Table 8 split the trades for long and short trades.
Table 8 indicate that, again, the BB methodology also fits long than short trades better. This technique fails to predict the negative price trends of gold.
5. Summary and Implications
In this research, we examined the short-term behavior of five major precious metals and tried to determine whether prices can be predicted and traded accordingly to algorithmic trading systems. By using a multidimensional regression model, we found that all precious metals’ current daily returns are negatively autocorrelated to their former days’ returns. Gold and silver are negatively correlated to the former three consecutive days’ returns, platinum to two former days returns, and copper and palladium to a single former days’ returns. The model also identified lagged interdependencies among the examined metals. These findings helped us to better understand the daily price fluctuation of each metal and to improve the trading systems. The trading systems used three forecasts’ methodologies: linear regression (LR), Darvas boxes (DB), and Bollinger bands (BB). Our data consisted of 20 years of daily price data concerning five precious metals futures: gold, silver, copper, platinum, and palladium. During that long time, the precious metals experienced high and low price volatility under different economic conditions. We used PSO as our primary optimization tool because of the complexity of our target function. For that optimization process, we split our data into two equal time periods, 10 years of training and optimization of our system and 10 years of testing and reporting results.

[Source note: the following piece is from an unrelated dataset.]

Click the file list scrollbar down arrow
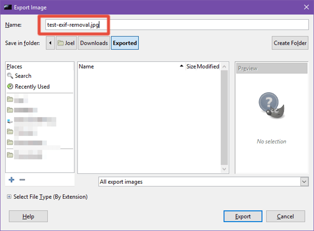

We found that it is possible to forecast the short-term price trends of all the examined precious metals. Moreover, we documented that our system better forecasts price-up trends than downtrends for all examined techniques and commodities. Our systems best predict silver future prices and forecasts platinum prices the worst. Linear regression was found to be the best forecasting technique for silver and gold price trends, while the Bollinger band technique best fits palladium. This research has proven that precious metals prices can be predicted using an algorithmic trading system and, therefore, can be used by researchers, traders, and hedgers.